● **PROMPT**
Lift every line from the entries that includes the word "each".

##### DATA EXTRACTS #####

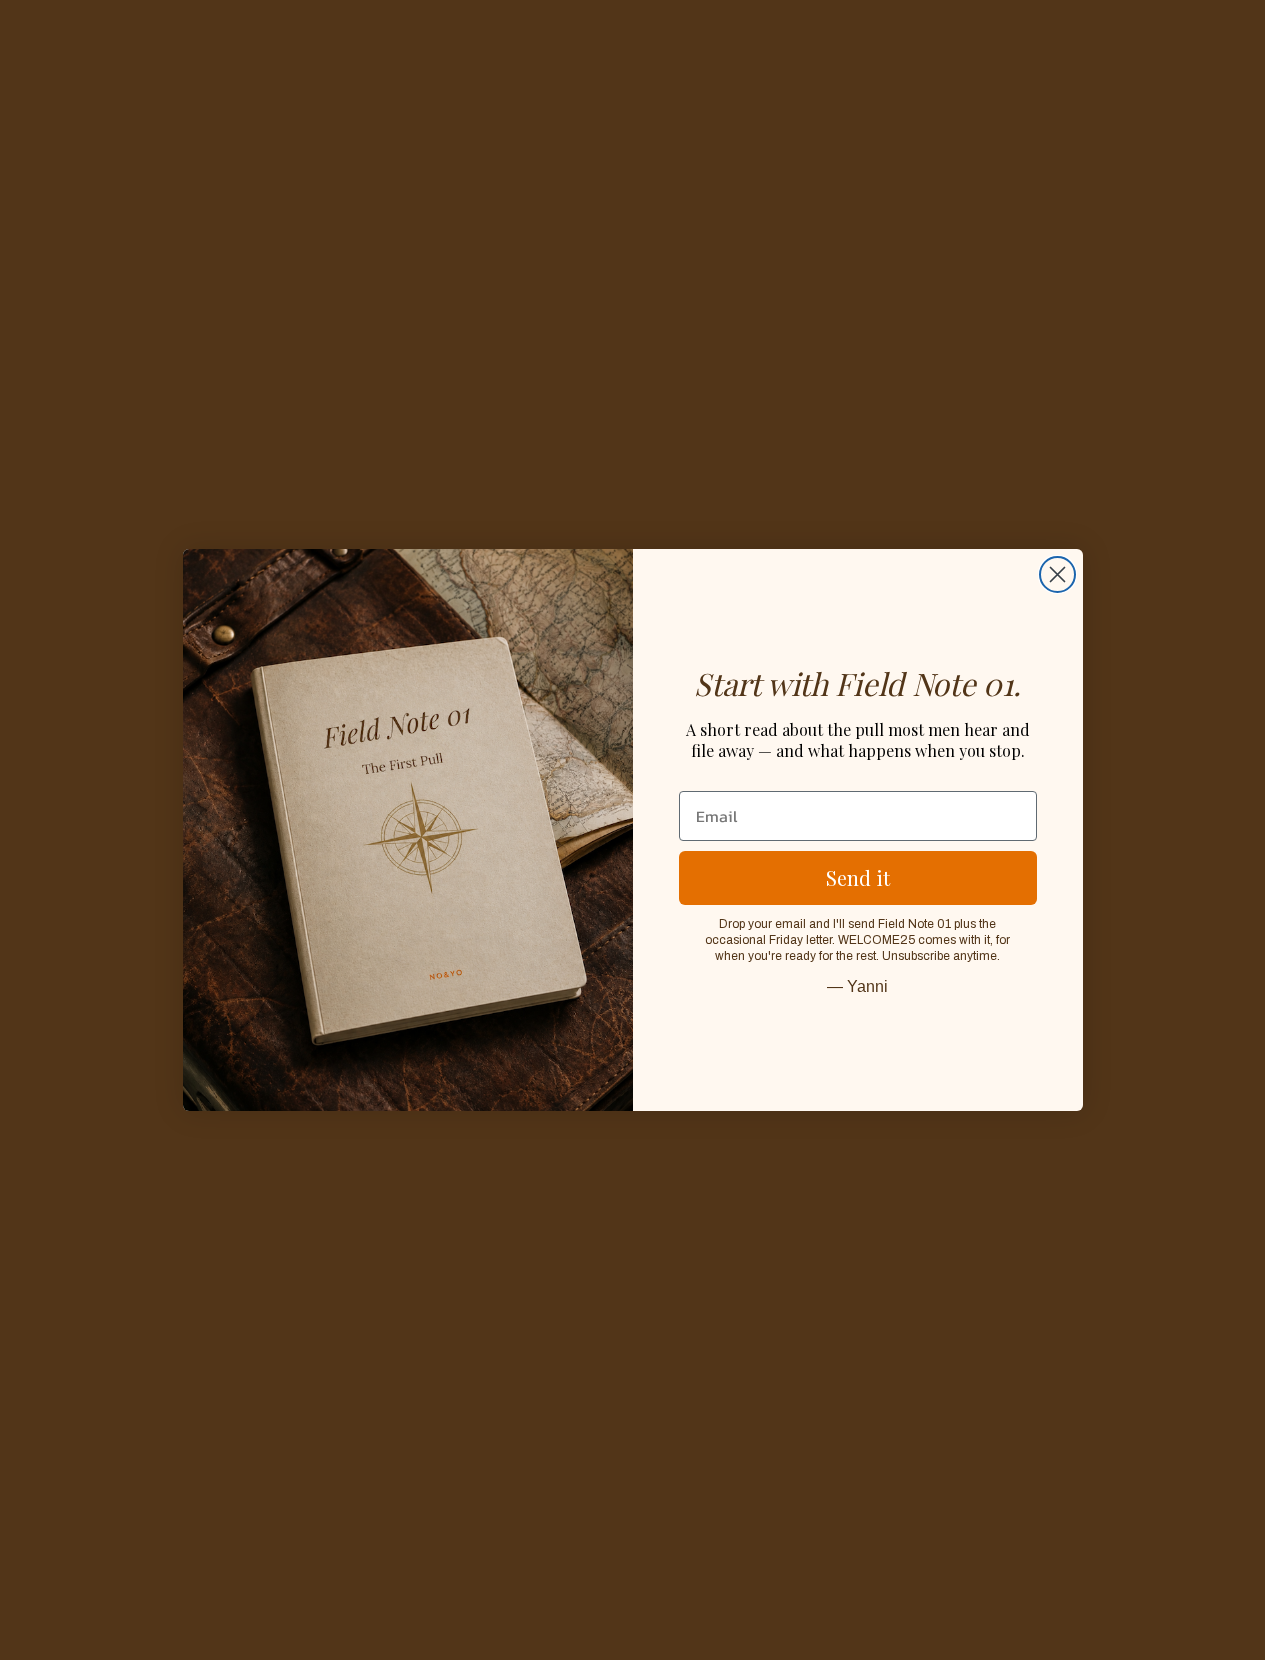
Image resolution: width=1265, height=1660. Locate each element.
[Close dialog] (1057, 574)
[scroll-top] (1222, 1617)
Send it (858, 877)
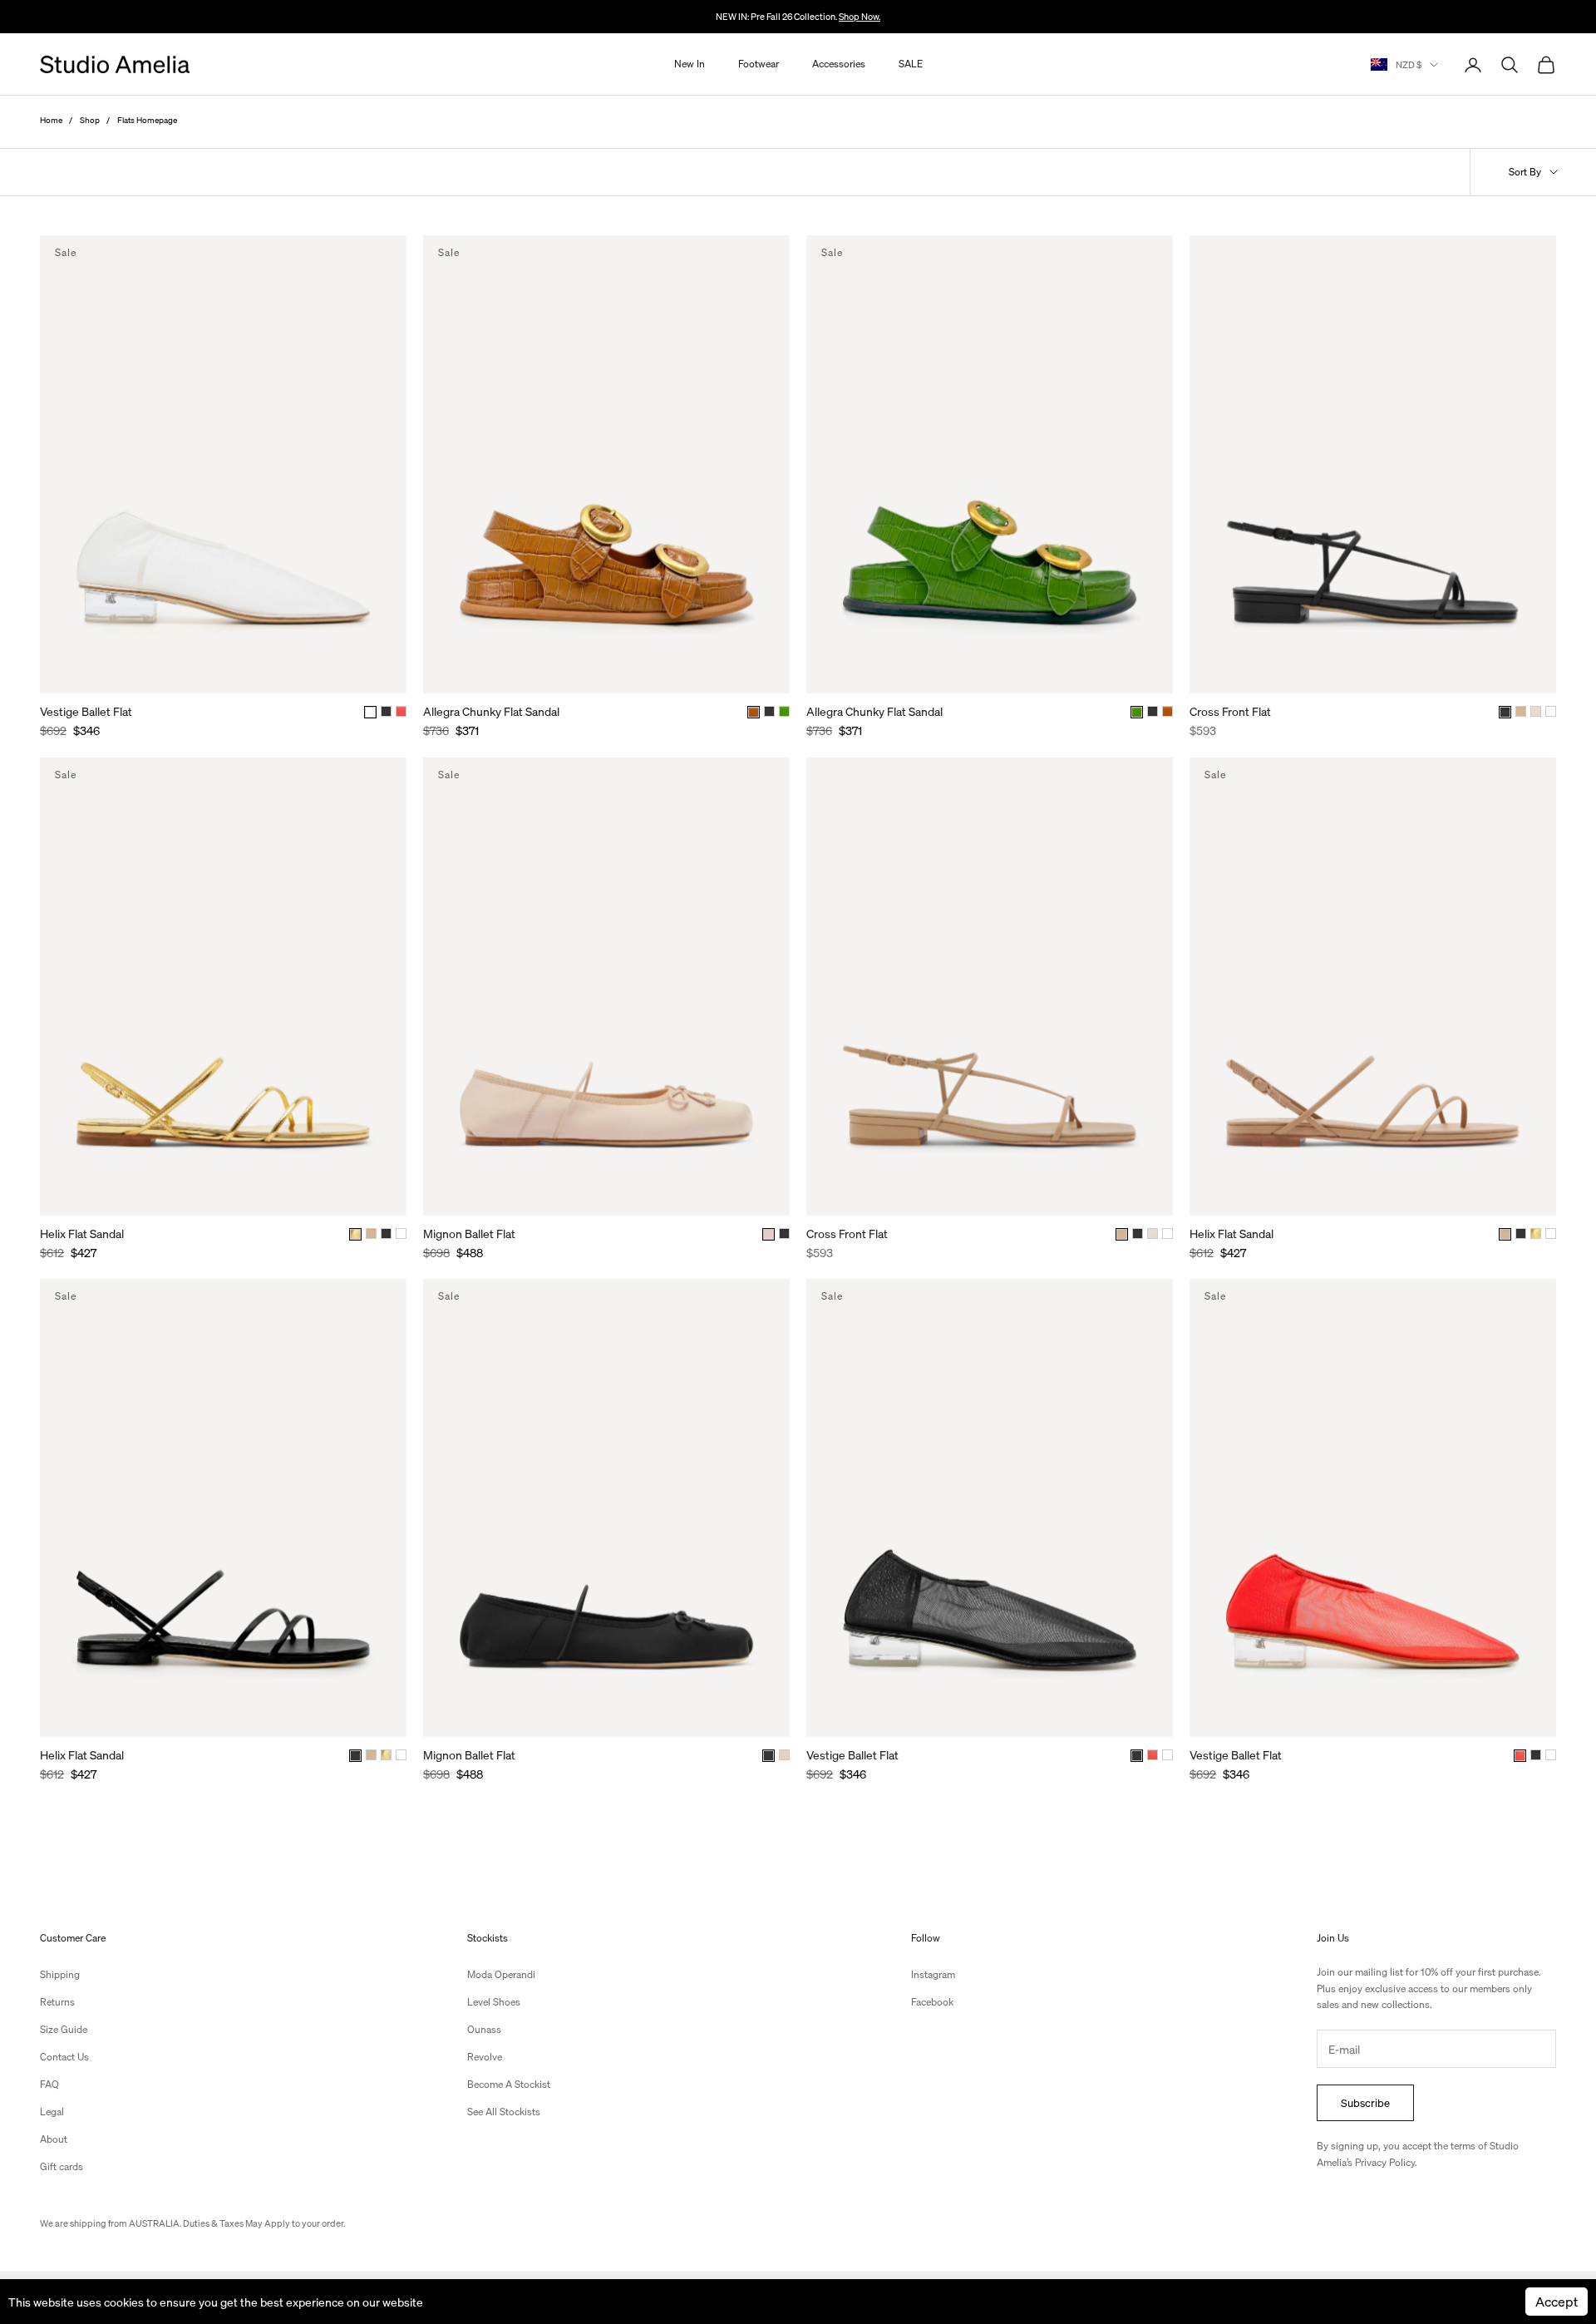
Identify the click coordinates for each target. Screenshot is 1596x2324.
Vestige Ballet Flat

#####

● **REPLY**
Image resolution: width=1265, height=1660. Locate each element.
Identify the click coordinates for each target. Screenshot is 1596x2324.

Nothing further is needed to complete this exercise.